- Almost two in five students enrolled in Utah colleges experienced food insecurity in 2021, according to a new report from Utahns Against Hunger, an anti-hunger nonprofit.
- Overall, 17.7% reported limited access to quality food with little variety. Some 21.1% of students said a lack of food disrupted their eating patterns and reduced the amount they ate.
- Food insecurity disproportionately affected students of color, students who act as family caregivers and rural students, the report found. Researchers surveyed almost 5,700 students from Utah colleges over six weeks in late 2021.
In 2020, approximately 11% of U.S. households experienced inconsistent access to enough food for a healthy life, according to the U.S. Department of Agriculture. Both the COVID-19 pandemic and the rising cost of food have exacerbated the issue.
Lacking consistent access to food affects students’ ability to do well and maintain a strong transcript. Researchers found that food-insecure students performed worse in the classroom than their counterparts, with an average GPA of 3.4 compared to 3.59.
The Utah survey found almost half of students of color, 47.9%, experienced food insecurity, compared to 36% of their White counterparts. The report defines students of color as those who are Hispanic or Latino, Asian, Black, American Indian, or Pacific Islander or Hawaiian.
Among rural Utah students, 44.5% are food insecure, compared to 37.4% of the state’s urban students.
Students who are family caregivers disproportionately experienced food insecurity. Over half of those who care for parents or grandparents, 56%, are food insecure. The same is true for 68% of those who take care of siblings.
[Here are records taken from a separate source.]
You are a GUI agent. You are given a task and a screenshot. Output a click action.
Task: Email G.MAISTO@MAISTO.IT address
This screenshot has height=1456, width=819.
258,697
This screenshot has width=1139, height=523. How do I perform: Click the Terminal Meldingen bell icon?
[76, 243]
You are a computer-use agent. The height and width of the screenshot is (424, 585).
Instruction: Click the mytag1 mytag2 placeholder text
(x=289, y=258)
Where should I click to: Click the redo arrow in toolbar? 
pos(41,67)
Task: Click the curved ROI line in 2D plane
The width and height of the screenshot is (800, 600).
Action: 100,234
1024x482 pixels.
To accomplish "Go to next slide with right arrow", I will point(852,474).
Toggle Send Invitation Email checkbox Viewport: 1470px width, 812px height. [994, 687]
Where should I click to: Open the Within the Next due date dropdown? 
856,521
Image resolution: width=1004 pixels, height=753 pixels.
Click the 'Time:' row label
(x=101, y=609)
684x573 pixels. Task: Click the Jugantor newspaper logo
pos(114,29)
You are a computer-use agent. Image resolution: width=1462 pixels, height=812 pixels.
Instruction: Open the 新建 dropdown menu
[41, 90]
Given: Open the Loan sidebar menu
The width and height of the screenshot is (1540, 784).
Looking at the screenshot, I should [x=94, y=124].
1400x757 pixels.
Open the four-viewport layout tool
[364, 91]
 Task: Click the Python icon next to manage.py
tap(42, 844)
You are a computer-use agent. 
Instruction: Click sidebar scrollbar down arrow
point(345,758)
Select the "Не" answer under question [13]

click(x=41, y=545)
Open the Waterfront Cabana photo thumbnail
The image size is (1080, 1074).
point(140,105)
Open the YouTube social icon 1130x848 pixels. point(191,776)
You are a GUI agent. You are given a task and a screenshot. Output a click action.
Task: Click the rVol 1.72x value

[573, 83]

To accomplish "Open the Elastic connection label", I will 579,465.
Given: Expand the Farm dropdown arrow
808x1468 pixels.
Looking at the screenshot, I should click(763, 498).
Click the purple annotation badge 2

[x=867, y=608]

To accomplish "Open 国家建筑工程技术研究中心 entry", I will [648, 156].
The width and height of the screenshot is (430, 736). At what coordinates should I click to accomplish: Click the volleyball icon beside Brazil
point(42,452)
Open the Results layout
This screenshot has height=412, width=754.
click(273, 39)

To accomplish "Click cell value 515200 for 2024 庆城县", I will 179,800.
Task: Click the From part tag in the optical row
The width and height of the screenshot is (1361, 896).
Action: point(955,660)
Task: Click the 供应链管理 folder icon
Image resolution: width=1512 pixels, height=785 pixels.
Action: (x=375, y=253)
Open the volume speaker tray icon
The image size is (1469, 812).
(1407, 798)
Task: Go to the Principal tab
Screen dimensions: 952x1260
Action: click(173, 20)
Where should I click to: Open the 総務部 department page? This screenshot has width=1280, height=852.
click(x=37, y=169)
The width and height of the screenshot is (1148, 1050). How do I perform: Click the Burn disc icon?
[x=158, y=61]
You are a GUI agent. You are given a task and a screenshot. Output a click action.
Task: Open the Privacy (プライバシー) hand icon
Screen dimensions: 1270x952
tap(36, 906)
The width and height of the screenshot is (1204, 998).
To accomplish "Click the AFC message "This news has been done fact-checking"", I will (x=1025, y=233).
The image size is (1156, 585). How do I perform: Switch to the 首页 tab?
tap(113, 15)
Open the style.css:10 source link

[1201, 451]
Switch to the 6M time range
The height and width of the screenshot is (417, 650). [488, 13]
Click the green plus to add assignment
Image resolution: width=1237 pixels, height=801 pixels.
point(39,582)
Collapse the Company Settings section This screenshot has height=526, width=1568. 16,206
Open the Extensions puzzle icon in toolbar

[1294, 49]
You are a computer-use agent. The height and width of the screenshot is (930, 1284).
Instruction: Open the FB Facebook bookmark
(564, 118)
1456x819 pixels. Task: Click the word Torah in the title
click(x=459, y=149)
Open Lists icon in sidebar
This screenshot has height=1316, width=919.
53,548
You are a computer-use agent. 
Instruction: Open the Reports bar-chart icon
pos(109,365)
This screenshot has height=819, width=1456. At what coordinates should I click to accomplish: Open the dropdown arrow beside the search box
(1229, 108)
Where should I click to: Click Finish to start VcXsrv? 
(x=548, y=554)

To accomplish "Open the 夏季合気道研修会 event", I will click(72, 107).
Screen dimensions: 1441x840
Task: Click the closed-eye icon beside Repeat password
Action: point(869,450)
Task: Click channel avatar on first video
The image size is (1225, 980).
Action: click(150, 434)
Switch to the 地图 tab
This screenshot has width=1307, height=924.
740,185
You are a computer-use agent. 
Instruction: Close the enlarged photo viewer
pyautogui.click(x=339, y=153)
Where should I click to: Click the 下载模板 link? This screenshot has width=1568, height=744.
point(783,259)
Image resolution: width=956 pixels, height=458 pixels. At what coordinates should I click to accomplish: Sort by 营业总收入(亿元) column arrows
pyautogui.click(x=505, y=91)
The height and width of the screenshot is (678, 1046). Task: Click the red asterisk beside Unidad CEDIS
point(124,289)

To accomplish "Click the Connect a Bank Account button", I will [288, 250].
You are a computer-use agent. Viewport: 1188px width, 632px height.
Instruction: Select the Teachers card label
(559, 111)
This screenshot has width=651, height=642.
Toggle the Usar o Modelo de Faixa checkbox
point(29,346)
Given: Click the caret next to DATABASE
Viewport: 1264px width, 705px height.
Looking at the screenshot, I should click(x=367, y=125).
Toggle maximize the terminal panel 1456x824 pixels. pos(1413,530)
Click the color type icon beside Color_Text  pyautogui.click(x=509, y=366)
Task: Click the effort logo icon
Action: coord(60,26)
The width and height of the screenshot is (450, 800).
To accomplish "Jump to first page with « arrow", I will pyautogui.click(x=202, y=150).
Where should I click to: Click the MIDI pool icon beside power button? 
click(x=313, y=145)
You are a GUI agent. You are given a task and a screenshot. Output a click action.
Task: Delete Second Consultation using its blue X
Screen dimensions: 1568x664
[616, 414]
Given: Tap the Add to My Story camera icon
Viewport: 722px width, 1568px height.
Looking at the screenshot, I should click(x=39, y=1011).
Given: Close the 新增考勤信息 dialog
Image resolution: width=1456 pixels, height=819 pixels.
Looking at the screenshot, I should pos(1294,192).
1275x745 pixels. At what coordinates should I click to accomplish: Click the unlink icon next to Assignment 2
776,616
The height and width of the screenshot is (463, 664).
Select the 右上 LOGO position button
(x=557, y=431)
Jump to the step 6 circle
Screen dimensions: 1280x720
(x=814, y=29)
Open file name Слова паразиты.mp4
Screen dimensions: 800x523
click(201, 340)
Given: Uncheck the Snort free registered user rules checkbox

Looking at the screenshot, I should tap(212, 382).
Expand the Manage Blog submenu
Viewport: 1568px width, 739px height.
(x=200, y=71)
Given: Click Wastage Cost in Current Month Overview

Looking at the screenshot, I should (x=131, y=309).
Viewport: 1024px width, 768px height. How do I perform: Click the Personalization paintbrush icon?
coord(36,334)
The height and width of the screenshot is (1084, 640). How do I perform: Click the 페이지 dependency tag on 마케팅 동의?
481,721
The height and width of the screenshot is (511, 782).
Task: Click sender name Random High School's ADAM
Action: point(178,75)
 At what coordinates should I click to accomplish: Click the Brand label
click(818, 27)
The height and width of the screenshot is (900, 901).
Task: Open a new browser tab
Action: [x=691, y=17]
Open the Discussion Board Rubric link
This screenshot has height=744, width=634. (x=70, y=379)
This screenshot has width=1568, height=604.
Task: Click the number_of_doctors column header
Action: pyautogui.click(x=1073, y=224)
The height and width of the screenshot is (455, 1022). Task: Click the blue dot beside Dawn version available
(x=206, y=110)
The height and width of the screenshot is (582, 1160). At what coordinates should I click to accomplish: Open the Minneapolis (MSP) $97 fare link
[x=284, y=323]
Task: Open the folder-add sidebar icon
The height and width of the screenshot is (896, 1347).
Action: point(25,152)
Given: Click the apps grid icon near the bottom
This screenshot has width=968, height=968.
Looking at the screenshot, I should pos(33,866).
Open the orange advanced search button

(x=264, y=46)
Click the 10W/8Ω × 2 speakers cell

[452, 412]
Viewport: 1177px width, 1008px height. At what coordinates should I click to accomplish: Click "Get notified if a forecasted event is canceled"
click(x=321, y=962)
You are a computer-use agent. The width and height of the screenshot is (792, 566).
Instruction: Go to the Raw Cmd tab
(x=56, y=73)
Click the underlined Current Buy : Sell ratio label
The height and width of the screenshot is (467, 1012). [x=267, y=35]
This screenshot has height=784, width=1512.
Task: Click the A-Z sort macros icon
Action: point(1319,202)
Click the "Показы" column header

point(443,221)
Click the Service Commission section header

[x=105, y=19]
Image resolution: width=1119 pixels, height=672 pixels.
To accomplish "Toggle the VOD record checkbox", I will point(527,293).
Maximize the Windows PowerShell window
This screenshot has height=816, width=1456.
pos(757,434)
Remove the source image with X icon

Female students were more likely to be food insecure, at a rate of 39.9%, than male students, at 35.2%. Meanwhile, 60.6% of nonbinary students said they experienced food insecurity in the past year. While researchers did not ask about sexual orientation, the responses from nonbinary students suggest LGBTQ individuals are the most at-risk student population, according to the report.
For college students, getting help can be more difficult than it is for other people.
Prior to the pandemic, students enrolled in higher education were typically ineligible for federal food assistance through the Supplemental Nutrition Assistance Program. Of the college students who would likely be eligible for SNAP, more than half did not participate in the program, according to a 2018 Government Accountability Office report.
The government temporarily relaxed SNAP rules to allow more college students to qualify during the pandemic, but they will largely lose eligibility when the public health emergency is declared over.
Food insecurity is worse among socially isolated students. Over half of students who see people they care about less than once a week are food insecure, according to the Utah survey. That’s compared to about one-third of students who see those people more than five times a week.
Being employed did not fully protect students. Of respondents who worked full time while taking classes, 38% said they experienced food insecurity.